Opioid-Sparing Anesthesia: The Dual Efficacy of Ketamine on Postoperative Pain and Systemic Inflammation Following Spinal Surgery

Introduction: Postoperative pain and inflammation after major spinal surgery, such as laminectomy, pose significant challenges to patient recovery and contribute to opioid consumption. Ketamine, an N-methyl-D-aspartate (NMDA) receptor antagonist, is proposed to have both analgesic and anti-inflammatory properties, positioning it as a key component of an opioid-sparing strategy. This study aimed to evaluate the clinical efficacy of a specific intraoperative ketamine infusion regimen compared to a continuous micro-dose morphine regimen on early postoperative pain and systemic inflammation.

Methods: This prospective, double-blind, randomized controlled trial included 24 adult patients (ASA I-II) undergoing thoracolumbar laminectomy. Patients were randomly assigned to receive either a continuous intraoperative infusion of ketamine at 10 mcg/kg/minute (n=12) or morphine at 10 mcg/kg/hour (n=12).

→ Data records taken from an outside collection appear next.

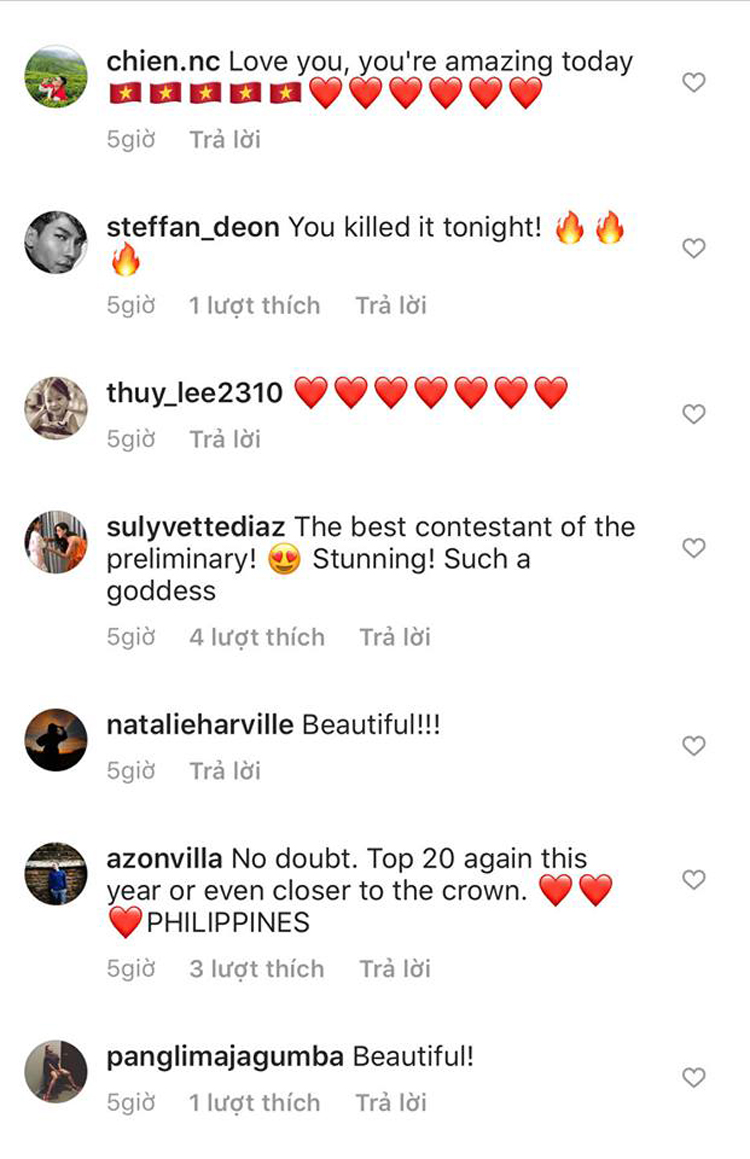Viewport: 750px width, 1159px height.
Task: Reply to azonvilla's PHILIPPINES comment
Action: pos(395,970)
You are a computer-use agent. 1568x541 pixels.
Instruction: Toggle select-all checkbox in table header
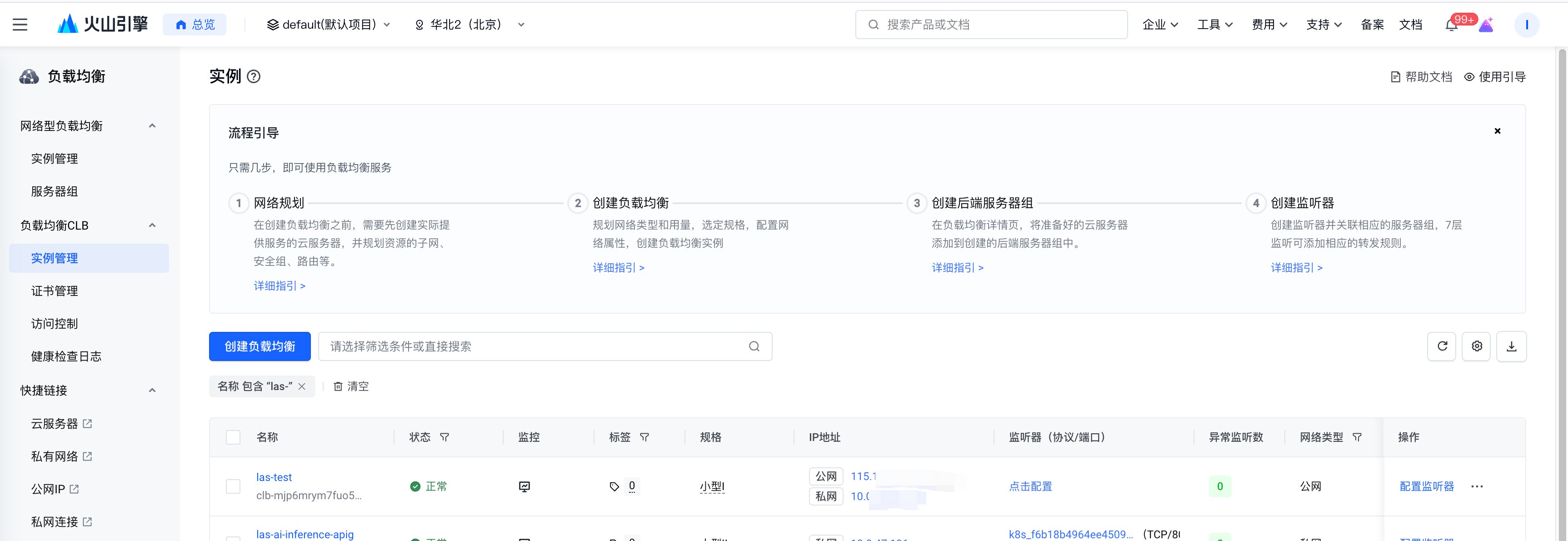tap(233, 437)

The primary outcomes were postoperative pain intensity, measured by the Visual Analog Scale (VAS) at 6 and 12 hours, and the systemic inflammatory response, assessed via high-sensitivity C-reactive protein (hs-CRP) levels measured preoperatively and 6 hours postoperatively.

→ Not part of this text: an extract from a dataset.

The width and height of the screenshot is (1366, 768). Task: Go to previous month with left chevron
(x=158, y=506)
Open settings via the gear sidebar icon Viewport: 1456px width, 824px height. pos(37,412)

Results: The study groups were comparable regarding baseline demographic and surgical characteristics (p>0.05). At 6 hours postoperatively, the ketamine group reported significantly lower VAS pain scores than the morphine group (mean score of 2.33 ± 0.78 versus 3.83 ± 1.03, respectively; p=0.001). This difference was not maintained at 12 hours (p=0.646). Critically, the surgically-induced increase in hs-CRP was significantly attenuated in the ketamine group, which showed a mean increase of only 1.43 ± 1.04 mg/L from baseline, compared to a much larger increase of 2.88 ± 1.06 mg/L in the morphine group (p=0.003).

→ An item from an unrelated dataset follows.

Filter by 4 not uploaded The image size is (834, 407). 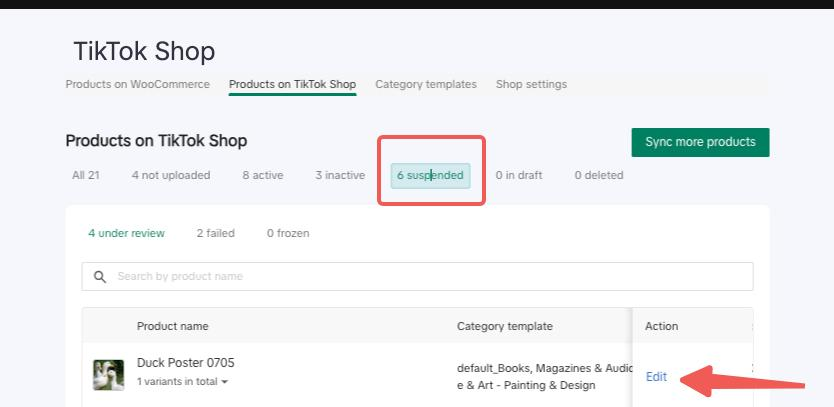click(171, 175)
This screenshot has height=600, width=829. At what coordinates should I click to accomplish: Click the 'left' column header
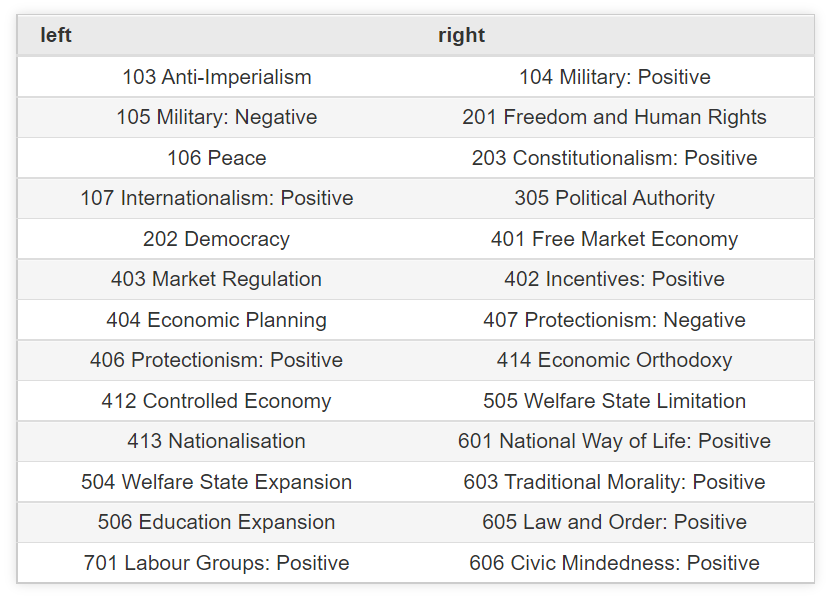(x=56, y=35)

Conclusion: An intraoperative ketamine regimen of 10 mcg/kg/minute is more effective at reducing pain in the immediate 6-hour postoperative period and mitigating the systemic inflammatory response than a continuous micro-dose morphine regimen. These findings underscore ketamine's potent dual-mechanism action, targeting both nociceptive and inflammatory pathways, and strongly support its use in multimodal, opioid-sparing protocols for spinal surgery.